> SOURCE EXTRACT:
______________________________
In the latter year White was transferred from Burma to command at Quetta, where for the first time he was brought in a responsible position into contact with the problems of the North-Western Frontier of India. The controversy between those who desired to make the Indus the administrative frontier and those who desired to extend it to the borders of Afghanistan was at its height; but the ‘forward’ school, with the powerful support of the commander-in-chief in India, Sir Frederick Roberts, and of the viceroy, the Marquess of Lansdowne, was in the ascendant, and White, who was an enthusiastic supporter of Roberts's views, at once became an instrument of that policy. In the autumn of 1889 he was entrusted with the command of the Zhob Valley expedition. The operations, directed against a tribe which had long made their almost inaccessible mountain home a base for raids into British territory, were admirably planned and skilfully executed. White, having scaled the heights of the Maramazh, surrounded the principal village of the tribe, which surrendered at discretion. In the following years, in conjunction with Sir Robert Groves Sandeman [q.v.], he was occupied with the pacification of Baluchistan, to this day the one lasting achievement of the ‘forward’ policy. In this work he displayed considerable political and diplomatic gifts and was successful in the not always easy task of working harmoniously with his civilian coadjutors.
______________________________
> GIVEN REQUEST 1: Translate this sentence from the biography excerpt into Spanish: "In the autumn of 1889 he was entrusted with the command of the Zhob Valley expedition."
> GIVEN REQUEST 2: According to the biography excerpt, who was the viceroy of India at the time?

> DATASET EXTRACT:
______________________________
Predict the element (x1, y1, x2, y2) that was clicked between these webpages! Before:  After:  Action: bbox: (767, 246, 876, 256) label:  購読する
______________________________
> FINISHED ANSWER 1: En el otoño de 1889 se le confió el mando de la expedición del valle de Zhob.

> FINISHED ANSWER 2: The Marquess of Lansdowne.